I Garanti oggi intervenuti sono uniformi nel decretare come i siti che utilizzano Google Analytics nell’esportazione dei dati dei loro visitatori (quali, ad esempio, i loro indirizzi IP e i loro identificatori univoci che vengono memorizzati nei cookie) violino il GDPR, nella misura in cui tali informazioni possono essere poi fornite anche alle autorità statunitensi.
Sebbene sul punto lo scorso 13 gennaio Google abbia riscontrato tramite un proprio comunicato stampa, a firma del Product Management Director Russell Ketchum, rendendo note le modalità di funzionamento del suo servizio e le garanzie applicate, queste misure non convincono del tutto, tanto che un simile epilogo sembra essere stato preannunciato da altre Autorità Europee, anch’esse coinvolte nei 101 reclami formulati dall’organizzazione NOYB dell’Avv. Schrems.

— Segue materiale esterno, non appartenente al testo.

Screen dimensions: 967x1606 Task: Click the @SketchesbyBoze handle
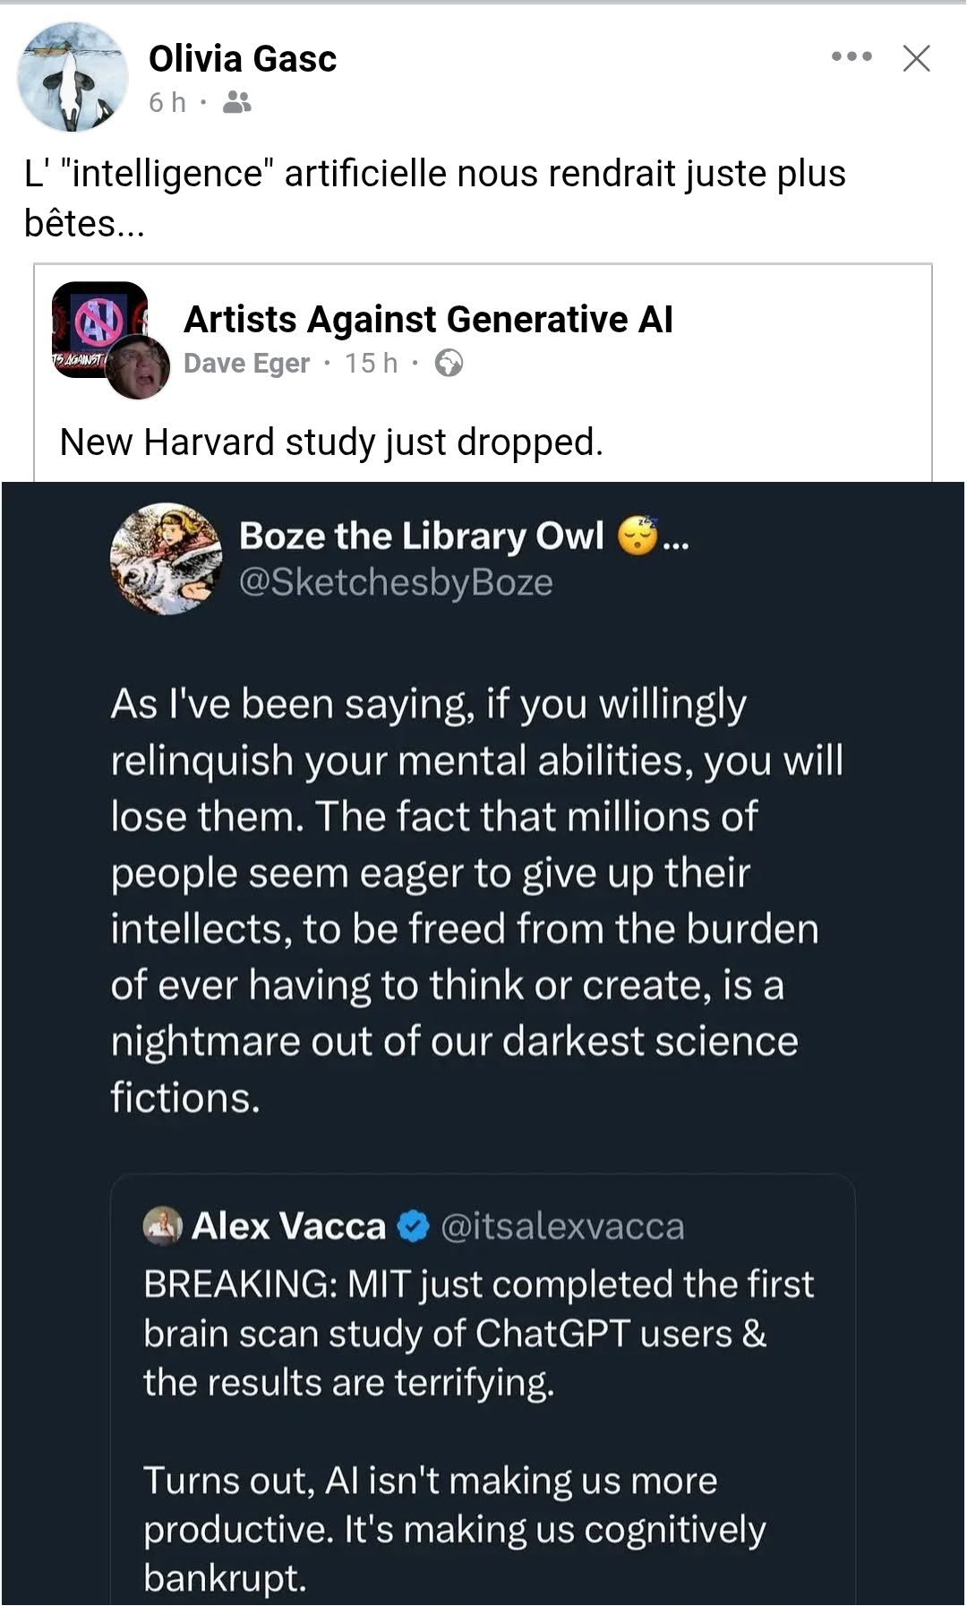pyautogui.click(x=396, y=582)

E l’Italia? Anche il Garante Italiano sul punto risulta avere un’istruttoria in corso e l’esito difficilmente potrà essere diverso.
In tutto questo, però, si intravede una luce in fondo al tunnel: sono in corso ormai da tempo, tra le diplomazie europee e quelle statunitensi, delle trattative al fine di trovare una soluzione definitiva al problema che non dovrebbe tardare molto.
Nel mentre, l’iniziativa passa ancora una volta alle aziende, che dovranno effettuare una valutazione caso per caso in merito all’utilizzo di tale strumento.